Developing Small-Molecule Inhibitors of Nonsense-Mediated mRNA Decay (NMD) for Clinical Use in Treating Fragile X Syndrome
Lynne Maquat, PhD
Principal Investigator
Hana Cho, PhD
FRAXA Postdoctoral Fellow
Jordana Schmierer, PhD
FRAXA Postdoctoral Fellow
University of Rochester
Rochester, NY
2024-2025 Grant Funding: $50,000
Summary
In February 2021, FRAXA Investigator Dr. Lynne Maquat won the Wolf Prize in Medicine for discoveries about RNA that enabled development of Covid vaccines. She discovered that cells have a kind of housecleaning service called nonsense-mediated mRNA decay (NMD), which sweeps away molecular mistakes which can otherwise cause problems. With a previous FRAXA grant, she discovered runaway NMD in cells of Fragile X patients -- too much of a good thing.

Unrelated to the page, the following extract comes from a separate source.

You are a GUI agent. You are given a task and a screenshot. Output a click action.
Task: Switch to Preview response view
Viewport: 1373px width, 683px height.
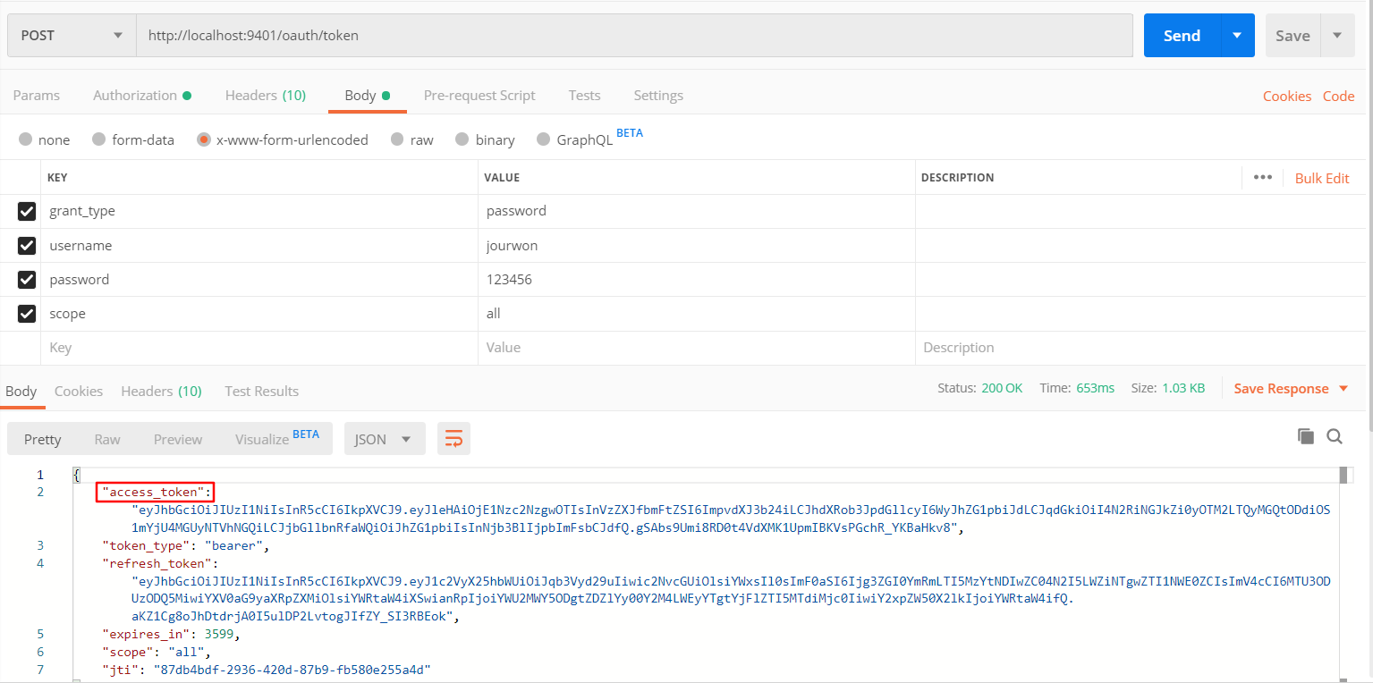point(177,439)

Dr. Maquat and her team aim to develop clinic-ready drugs which can bring NMD back to healthy levels.
They were awarded a new grant from FRAXA in 2026 to extend this important work.
The Science
by Lynne Maquat
As mechanistic biochemists, our studies of RNA metabolism in human health and disease fortuitously led us to study Fragile X Syndrome (FXS). We discovered that the FXS disease mechanism involves hyperactivation of an important RNA process that has been the focus of our laboratory for more than 40 years: nonsense-mediated messenger RNA (mRNA) decay, which is abbreviated “NMD”.
With a previous grant from FRAXA, we found that the thousands of mRNAs in our cells that are normally degraded by NMD for proper neuronal-cell functions are degraded abnormally fast in FXS. Using cells that we derived from FXS patients, we demonstrated that each of three small molecule inhibitors of NMD normalize neuronal cell differentiation, axon function, and synaptic transmission.
While these small molecules are suitable for research, they are not suitable for use in the clinic. The goal of our work is to develop small molecule inhibitors of NMD that can be used in the clinic.